After I regain my sanity. I called my friend in the calmest way I can to inform him he had a son that he didn’t know of and told him I was ready to give him back. Then I called my wife and said I wanted a divorce and everything had been arranged for that to happen the earliest possible. I want revenge. “They have to pay for what they did to me.” I thought. I fully provided for my wife financially, she had no job and wouldn’t be able to support the child alone. Ken, on the other hand, was a successful businessman but he had a family with two daughters and I was sure he wouldn’t have the courage to tell his wife about this, and I was right. For almost a year when we were in the middle of the divorce, he never once visited his son nor provided any support for him.

So we agreed that my older son would stay with me and the younger one would live with his mother after the divorce.

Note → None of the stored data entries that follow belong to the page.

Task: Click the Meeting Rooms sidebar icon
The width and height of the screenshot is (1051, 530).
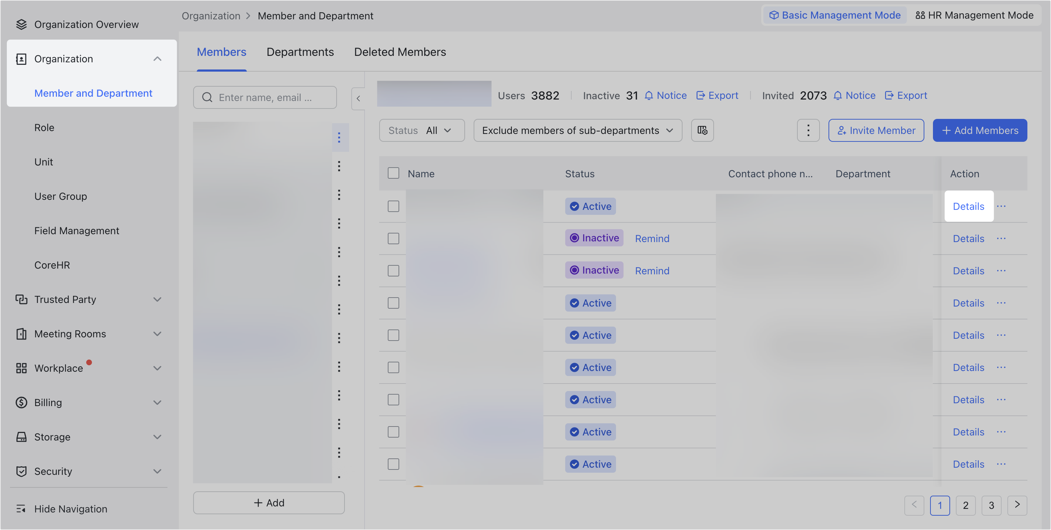Action: pyautogui.click(x=21, y=334)
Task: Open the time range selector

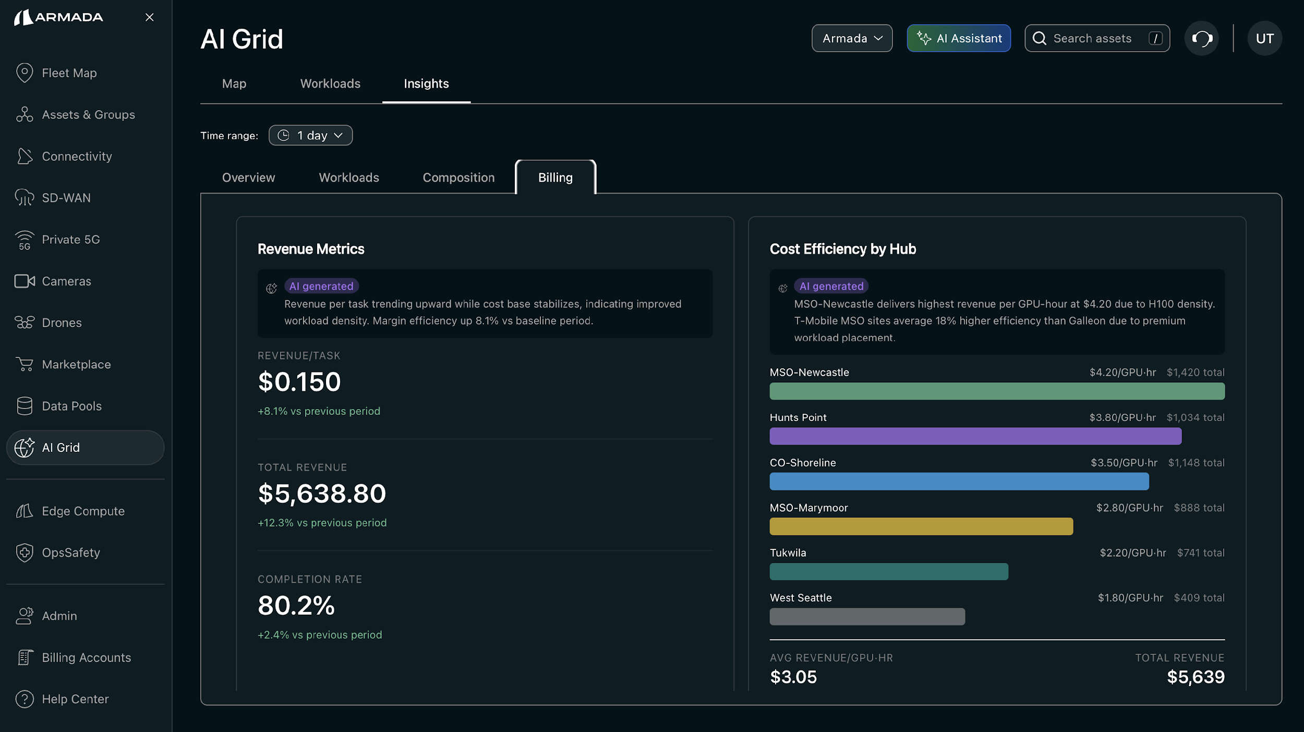Action: (310, 135)
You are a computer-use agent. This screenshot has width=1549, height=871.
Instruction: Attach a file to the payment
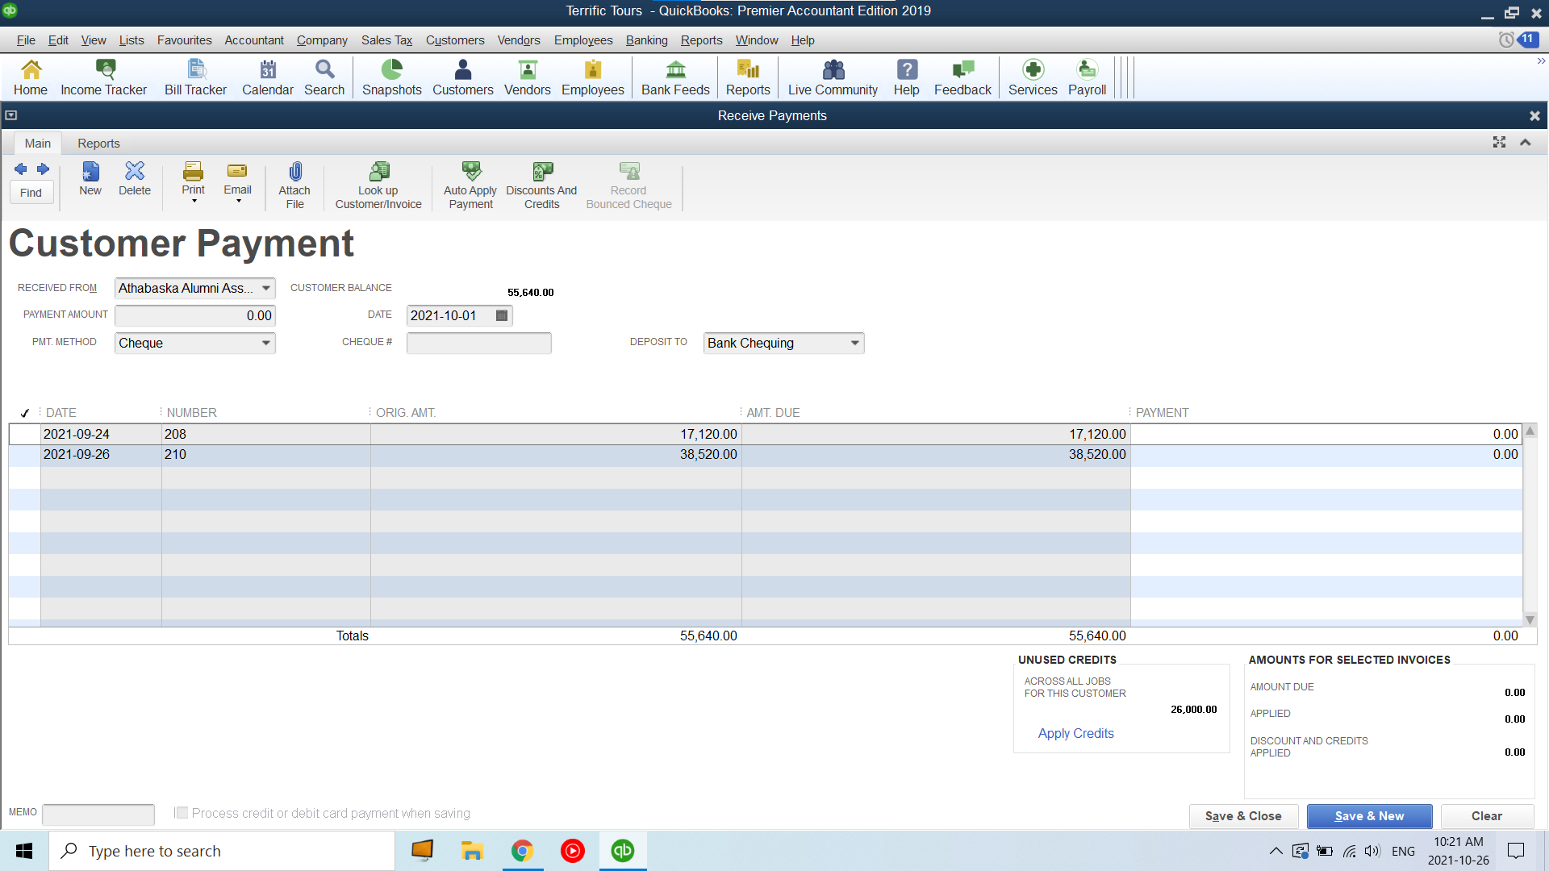[294, 184]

My older son is kind of smart. He can take care of himself. He learned the alphabet, colors, and shapes by himself by watching youtube when I was gone for business. The second one is not as smart. He’s soft and sentimental. You may ask how I feel about it after everything. I thought I would feel better now that I have my revenge. I was not. When my selfishness died down, I missed my younger son and the time we were together. I missed the time when he kissed me goodbye before I left for work on the sidewalk every morning and immediately ran to the front window, placed a chair so he could look outside and waved at me as I drove off.

As the divorce was closing (it was complicated because of the nature of our marriage), I dropped by one day to see him. His mother had to find a job, so she did not have the time to take good care of him as when they were living with me. He immediately dashed and hugged me as soon as I showed up at the doorstep. I got a look at him for a long time. He had a skin disease due to the hygiene of the water where he was living and obviously was not in good shape. When he asked “Dad, when will you pick me up and return to our home?”, I was in tear before I knew it. I spent the night with him that day. In his dream, he was crying: “Daddy, I want dad. Where’s my dad?”. At that moment, I realized how bad I was as a father. I failed miserably. I realized it didn’t matter if he’s my biological son or not. Our bond was real and strong. I love him, and he loves me. That’s all that matters. Why did I let my son suffer because of the mistake he didn’t make?

Fast forward a year, we’re now together again. I talked to my friend. We agreed the boy is MY son and he had to stay away from my family forever.

My sons are growing fast, happy, and loved. I’m happy I got them in my life. This fatherhood is something I wouldn’t trade anything for including a new marriage.